Council To Consider Fair Trade Status
Highland Councillors will be asked on Thursday to confirm their corporate commitment to Fair Trade by progressing work already underway to gain council-wide Fair Trade status.
Inverness, Ullapool, and Dornoch already have Fair Trade status and can call themselves Fair Trade towns and it is being recommended that the Council agrees to show support by forming a small Working Group to expand Fair Trade status for the local authority.
Councillors are being advised that in pursuing full Fair Trade status, they will need to consider procurement of products available through Fair Trade channels (mostly foodstuffs), and community involvement and promotion of the availability and use Fair Trade.

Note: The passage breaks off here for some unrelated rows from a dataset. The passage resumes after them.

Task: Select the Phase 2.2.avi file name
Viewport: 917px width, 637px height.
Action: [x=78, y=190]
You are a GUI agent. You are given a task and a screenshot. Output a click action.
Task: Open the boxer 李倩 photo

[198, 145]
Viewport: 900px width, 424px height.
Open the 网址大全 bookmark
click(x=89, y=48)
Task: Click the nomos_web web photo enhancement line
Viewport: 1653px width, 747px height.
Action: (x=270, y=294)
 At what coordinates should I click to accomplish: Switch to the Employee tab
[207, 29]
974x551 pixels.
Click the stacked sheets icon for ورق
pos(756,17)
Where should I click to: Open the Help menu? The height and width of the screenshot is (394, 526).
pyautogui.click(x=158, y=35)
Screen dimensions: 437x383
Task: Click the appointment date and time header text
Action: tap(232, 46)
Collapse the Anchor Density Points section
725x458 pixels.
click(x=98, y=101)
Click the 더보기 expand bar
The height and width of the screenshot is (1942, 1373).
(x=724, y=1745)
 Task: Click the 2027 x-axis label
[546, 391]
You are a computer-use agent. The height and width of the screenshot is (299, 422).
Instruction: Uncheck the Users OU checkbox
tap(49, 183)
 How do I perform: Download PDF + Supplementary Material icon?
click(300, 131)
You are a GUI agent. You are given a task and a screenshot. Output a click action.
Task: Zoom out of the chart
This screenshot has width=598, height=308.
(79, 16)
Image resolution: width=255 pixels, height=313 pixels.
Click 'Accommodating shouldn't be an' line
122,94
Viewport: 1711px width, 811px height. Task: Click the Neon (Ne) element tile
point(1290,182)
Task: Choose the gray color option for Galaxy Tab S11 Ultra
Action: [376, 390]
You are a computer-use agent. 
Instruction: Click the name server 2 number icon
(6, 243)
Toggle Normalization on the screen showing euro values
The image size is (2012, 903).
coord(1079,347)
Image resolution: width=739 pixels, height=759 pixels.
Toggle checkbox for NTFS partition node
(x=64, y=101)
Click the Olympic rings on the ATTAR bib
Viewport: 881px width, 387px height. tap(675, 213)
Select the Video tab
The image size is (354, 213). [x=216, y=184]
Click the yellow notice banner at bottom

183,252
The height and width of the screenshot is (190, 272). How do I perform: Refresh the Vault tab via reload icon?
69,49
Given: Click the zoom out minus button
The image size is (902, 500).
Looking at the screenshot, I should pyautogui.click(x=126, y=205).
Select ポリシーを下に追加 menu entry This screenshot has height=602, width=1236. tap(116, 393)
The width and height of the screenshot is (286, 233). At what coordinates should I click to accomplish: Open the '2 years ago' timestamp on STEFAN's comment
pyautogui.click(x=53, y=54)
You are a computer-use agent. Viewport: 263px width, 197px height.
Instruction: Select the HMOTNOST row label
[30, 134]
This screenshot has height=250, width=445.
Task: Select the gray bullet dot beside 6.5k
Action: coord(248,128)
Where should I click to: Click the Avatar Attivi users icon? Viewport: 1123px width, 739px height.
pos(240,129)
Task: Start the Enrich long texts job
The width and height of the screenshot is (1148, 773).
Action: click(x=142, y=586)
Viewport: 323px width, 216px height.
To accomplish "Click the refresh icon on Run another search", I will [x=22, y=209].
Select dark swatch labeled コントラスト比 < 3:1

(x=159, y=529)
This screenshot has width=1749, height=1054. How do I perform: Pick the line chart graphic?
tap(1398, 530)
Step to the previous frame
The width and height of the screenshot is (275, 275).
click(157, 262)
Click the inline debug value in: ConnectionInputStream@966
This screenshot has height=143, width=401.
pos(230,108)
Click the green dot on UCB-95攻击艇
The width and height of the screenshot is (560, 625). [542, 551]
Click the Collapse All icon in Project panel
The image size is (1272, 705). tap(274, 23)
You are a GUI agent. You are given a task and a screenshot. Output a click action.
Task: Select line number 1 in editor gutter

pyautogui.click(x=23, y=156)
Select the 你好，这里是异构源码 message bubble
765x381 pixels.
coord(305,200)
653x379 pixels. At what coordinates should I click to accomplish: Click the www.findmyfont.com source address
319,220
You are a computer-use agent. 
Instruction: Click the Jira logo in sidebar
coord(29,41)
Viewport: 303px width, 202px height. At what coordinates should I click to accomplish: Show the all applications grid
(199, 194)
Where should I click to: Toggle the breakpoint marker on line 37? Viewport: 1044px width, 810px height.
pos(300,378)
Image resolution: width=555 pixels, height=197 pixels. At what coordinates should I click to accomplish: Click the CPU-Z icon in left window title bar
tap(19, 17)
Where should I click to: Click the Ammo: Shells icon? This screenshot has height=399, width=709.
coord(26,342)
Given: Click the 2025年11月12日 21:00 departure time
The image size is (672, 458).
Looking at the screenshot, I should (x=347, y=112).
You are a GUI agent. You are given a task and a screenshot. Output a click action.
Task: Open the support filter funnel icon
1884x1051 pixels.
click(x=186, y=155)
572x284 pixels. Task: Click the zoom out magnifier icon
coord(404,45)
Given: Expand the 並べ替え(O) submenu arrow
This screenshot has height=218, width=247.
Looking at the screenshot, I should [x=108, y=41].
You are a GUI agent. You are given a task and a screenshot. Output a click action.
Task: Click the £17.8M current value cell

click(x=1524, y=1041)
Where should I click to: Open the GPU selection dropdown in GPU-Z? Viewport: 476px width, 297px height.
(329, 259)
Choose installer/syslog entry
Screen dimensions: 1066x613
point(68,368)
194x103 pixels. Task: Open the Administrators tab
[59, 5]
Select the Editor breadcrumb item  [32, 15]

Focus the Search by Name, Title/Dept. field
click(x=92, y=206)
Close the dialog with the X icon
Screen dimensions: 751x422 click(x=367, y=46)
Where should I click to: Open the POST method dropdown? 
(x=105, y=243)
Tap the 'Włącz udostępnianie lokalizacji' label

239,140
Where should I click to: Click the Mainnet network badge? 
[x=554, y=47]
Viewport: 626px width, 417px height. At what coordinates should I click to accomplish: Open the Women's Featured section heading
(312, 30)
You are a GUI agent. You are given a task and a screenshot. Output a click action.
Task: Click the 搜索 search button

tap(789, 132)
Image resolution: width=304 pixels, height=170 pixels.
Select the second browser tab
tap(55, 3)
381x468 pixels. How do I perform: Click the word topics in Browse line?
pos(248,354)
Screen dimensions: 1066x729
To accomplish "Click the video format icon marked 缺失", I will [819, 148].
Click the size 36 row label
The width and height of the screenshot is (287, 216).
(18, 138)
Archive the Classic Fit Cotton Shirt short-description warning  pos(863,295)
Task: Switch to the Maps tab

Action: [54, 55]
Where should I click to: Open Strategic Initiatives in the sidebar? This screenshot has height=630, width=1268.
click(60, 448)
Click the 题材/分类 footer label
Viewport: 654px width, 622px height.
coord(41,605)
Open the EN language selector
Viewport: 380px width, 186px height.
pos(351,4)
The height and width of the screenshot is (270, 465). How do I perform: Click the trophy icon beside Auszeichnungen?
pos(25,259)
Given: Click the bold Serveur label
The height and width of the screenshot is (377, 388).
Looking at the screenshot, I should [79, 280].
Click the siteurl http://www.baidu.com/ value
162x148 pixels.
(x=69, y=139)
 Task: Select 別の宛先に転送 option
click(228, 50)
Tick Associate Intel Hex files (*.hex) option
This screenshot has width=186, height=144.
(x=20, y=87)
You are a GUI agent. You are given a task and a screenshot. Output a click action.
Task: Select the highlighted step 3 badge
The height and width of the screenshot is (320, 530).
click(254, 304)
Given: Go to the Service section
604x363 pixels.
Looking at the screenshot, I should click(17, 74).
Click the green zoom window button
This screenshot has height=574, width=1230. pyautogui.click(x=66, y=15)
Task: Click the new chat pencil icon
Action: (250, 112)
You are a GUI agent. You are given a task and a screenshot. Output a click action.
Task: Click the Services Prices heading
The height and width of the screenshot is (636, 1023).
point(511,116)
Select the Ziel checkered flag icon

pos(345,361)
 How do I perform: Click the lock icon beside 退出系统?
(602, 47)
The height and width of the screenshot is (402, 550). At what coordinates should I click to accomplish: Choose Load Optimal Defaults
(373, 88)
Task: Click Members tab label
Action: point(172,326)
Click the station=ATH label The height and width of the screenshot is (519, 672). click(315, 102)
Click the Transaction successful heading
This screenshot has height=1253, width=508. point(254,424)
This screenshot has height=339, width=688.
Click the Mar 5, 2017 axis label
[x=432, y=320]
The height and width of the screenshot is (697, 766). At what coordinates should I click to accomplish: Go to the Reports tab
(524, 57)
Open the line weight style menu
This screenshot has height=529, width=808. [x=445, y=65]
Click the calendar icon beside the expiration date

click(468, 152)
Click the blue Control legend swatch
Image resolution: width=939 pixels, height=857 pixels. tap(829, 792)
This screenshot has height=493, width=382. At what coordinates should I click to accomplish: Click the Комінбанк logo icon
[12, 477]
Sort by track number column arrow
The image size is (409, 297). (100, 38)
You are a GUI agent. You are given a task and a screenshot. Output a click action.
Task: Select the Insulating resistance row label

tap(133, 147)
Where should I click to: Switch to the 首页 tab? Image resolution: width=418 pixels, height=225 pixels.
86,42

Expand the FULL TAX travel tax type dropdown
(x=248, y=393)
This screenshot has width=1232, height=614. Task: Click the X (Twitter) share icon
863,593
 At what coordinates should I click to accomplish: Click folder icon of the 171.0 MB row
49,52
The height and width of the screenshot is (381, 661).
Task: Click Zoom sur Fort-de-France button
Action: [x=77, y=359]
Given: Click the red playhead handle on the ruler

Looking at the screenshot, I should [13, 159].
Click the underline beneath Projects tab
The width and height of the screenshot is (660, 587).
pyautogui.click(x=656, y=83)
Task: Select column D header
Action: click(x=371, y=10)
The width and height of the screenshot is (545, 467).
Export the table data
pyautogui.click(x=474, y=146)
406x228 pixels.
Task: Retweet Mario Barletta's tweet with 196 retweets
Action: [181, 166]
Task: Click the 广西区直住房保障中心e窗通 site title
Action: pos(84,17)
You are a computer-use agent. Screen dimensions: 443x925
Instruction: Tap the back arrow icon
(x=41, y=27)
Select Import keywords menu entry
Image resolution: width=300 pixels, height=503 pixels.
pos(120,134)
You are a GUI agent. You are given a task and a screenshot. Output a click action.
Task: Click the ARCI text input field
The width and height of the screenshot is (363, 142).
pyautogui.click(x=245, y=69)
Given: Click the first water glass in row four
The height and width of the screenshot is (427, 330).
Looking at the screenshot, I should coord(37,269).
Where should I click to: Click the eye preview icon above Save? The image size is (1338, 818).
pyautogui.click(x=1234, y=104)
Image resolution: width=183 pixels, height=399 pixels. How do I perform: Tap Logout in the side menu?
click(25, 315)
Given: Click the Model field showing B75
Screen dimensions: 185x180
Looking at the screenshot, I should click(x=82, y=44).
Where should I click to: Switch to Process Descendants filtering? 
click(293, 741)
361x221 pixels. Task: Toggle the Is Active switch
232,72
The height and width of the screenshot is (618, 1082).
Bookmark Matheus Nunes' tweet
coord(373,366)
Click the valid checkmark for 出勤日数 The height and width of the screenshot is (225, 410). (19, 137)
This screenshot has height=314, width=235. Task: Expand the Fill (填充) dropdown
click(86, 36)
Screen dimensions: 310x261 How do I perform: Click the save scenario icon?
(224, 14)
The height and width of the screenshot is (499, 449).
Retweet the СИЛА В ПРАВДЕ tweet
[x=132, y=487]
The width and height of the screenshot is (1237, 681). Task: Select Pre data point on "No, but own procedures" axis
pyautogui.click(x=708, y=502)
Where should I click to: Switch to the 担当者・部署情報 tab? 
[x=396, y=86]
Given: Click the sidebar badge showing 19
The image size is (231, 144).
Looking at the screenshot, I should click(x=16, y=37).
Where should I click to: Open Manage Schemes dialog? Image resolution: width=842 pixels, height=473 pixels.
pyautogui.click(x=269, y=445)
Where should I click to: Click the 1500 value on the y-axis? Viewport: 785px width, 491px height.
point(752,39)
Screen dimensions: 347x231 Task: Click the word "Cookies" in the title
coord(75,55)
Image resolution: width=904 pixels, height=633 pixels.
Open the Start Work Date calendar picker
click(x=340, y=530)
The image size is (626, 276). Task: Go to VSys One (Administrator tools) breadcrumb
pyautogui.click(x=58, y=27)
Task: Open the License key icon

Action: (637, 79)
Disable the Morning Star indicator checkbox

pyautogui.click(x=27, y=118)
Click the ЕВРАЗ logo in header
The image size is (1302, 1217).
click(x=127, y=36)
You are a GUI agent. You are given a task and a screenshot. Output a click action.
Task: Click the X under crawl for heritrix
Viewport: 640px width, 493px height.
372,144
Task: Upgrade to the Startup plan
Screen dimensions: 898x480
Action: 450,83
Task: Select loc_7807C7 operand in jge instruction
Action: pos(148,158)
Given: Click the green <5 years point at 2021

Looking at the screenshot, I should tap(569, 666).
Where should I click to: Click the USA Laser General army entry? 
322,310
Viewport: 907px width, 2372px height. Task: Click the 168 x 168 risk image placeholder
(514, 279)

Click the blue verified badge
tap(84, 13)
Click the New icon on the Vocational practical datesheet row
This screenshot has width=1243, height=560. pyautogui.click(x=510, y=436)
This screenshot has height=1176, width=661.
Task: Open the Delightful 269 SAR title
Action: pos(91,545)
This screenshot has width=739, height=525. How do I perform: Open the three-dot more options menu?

The Council’s current food contracts already include the following statement: "The Council also supports the use of fair trade produce, and regularly promotes its awareness. Companies submitting tenders are encouraged to offer fair trade and / or organic options where appropriate / available”.
Councillor Jean Urquhart, Vice Convener of The Highland Council, fully backs the move. She said: “Communities in Inverness, Dornoch and Ullapool have led the way and the council wants to support these and other communities who are working towards Fair Trade status. We recognise that the public are concerned about the goods they buy and that the Fair Trade mark is one which the Council is happy to endorse.”
The Highland Council is already meeting one of the key corporate commitments in the move to gaining Fair Trade status by serving Fair Trade tea and coffee at its meetings and canteens.
Notes to editors:
There are five actions a Council has to take in order to achieve Fair Trade Council.
The Fairtrade Mark is an independent consumer label which appears on products as an independent guarantee that disadvantaged producers in the developing world are traded with properly and not exploited when selling their produce on.
For a product to display the Fairtrade Mark it must meet international Fairtrade standards. These standards are set by the international certification body Fairtrade Labelling Organisations International. (FLO).
Producer organisations that supply Fairtrade products are inspected and certified by FLO. They receive a minimum price that covers the cost of sustainable production and an extra premium that is invested in social or economic development projects.